Data excerpts:
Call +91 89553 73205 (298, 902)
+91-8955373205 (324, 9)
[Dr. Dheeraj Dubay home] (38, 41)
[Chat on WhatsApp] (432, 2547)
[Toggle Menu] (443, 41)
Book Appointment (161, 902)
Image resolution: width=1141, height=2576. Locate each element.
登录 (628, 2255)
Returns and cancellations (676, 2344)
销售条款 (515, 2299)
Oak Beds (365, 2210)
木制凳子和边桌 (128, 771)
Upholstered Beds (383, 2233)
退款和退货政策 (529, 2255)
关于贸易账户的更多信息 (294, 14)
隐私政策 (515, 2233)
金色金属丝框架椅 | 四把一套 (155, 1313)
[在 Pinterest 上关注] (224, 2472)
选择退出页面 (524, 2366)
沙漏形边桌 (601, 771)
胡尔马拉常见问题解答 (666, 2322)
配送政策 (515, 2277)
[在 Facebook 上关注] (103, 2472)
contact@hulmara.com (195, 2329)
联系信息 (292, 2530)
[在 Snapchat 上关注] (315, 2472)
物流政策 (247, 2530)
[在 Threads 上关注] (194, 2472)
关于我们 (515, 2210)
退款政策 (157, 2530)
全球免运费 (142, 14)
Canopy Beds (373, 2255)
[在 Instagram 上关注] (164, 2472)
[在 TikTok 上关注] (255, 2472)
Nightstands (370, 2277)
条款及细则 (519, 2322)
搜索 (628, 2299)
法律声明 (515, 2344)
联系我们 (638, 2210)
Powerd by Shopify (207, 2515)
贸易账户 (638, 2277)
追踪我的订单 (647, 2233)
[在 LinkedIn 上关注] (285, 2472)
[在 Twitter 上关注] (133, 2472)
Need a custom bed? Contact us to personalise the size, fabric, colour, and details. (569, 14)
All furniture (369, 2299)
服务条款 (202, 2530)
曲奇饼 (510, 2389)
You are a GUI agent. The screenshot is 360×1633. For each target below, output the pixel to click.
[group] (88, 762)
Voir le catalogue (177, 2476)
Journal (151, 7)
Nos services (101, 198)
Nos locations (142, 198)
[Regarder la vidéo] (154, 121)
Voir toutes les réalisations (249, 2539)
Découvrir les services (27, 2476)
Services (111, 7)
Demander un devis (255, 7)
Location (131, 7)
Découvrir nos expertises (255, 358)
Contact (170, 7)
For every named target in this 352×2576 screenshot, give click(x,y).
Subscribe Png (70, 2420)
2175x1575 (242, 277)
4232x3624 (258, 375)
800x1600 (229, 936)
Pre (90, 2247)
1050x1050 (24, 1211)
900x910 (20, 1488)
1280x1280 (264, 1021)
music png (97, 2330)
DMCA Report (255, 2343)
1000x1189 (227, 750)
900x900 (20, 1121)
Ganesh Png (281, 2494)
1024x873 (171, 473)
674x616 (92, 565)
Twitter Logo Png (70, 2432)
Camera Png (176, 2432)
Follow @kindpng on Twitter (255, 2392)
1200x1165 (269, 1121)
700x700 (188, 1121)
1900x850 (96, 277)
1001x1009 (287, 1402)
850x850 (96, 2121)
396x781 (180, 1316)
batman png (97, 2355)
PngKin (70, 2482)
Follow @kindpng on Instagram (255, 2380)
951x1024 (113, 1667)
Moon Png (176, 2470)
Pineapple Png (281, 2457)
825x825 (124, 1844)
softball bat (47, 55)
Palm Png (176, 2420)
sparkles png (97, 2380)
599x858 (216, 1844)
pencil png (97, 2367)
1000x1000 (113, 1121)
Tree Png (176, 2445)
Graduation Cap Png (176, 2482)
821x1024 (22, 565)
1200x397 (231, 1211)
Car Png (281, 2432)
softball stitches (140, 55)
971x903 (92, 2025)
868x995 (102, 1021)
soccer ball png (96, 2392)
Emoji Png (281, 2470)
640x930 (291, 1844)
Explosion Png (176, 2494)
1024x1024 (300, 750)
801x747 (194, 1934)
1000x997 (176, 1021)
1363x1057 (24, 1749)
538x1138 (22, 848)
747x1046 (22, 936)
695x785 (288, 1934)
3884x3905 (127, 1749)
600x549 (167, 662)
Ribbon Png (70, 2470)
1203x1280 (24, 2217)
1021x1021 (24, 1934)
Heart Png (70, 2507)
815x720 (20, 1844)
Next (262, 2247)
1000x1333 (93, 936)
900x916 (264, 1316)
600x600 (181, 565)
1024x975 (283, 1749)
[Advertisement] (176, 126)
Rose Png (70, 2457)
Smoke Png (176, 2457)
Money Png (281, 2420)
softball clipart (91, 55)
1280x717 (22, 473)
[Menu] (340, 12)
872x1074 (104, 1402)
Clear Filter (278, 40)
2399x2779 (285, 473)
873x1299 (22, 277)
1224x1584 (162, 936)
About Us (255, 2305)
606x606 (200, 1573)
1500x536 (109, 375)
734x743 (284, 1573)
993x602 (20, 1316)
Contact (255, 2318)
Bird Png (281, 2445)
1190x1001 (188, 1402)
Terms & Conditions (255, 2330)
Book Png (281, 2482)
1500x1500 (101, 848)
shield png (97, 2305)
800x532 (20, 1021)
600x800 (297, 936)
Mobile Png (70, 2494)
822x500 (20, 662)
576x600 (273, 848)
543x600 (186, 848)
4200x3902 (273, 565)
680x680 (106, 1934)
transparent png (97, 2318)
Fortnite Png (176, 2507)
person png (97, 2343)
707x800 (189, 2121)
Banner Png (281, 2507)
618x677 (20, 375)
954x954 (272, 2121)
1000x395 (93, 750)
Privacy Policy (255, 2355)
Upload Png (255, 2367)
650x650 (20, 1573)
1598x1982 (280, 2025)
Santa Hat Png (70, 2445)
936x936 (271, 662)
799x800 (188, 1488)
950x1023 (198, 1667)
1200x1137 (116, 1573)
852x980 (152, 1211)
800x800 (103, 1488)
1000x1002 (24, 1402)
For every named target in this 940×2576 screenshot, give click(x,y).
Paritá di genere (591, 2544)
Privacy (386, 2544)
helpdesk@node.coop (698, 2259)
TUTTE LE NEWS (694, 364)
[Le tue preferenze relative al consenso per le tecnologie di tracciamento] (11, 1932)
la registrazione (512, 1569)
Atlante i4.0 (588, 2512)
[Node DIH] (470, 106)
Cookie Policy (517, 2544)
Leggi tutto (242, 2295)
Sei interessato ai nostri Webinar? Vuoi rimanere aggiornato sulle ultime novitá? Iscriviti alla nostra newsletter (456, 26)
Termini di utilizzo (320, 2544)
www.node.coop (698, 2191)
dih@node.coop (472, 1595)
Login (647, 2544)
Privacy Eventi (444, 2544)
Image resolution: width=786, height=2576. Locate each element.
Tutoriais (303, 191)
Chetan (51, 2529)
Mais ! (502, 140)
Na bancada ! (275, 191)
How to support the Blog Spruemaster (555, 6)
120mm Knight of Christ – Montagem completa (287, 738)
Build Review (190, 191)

Try it:
Using the entries above, return exactly the lines from the line with "[在 Twitter 上关注] (133, 2472)" to the line with "[Regarder la vidéo] (154, 121)", counting both of those lines.

Result of this task:
[在 Twitter 上关注] (133, 2472)
Need a custom bed? Contact us to personalise the size, fabric, colour, and details. (569, 14)
All furniture (369, 2299)
服务条款 (202, 2530)
曲奇饼 (510, 2389)
You are a GUI agent. The screenshot is 360×1633. For each target below, output the pixel to click.
[group] (88, 762)
Voir le catalogue (177, 2476)
Journal (151, 7)
Nos services (101, 198)
Nos locations (142, 198)
[Regarder la vidéo] (154, 121)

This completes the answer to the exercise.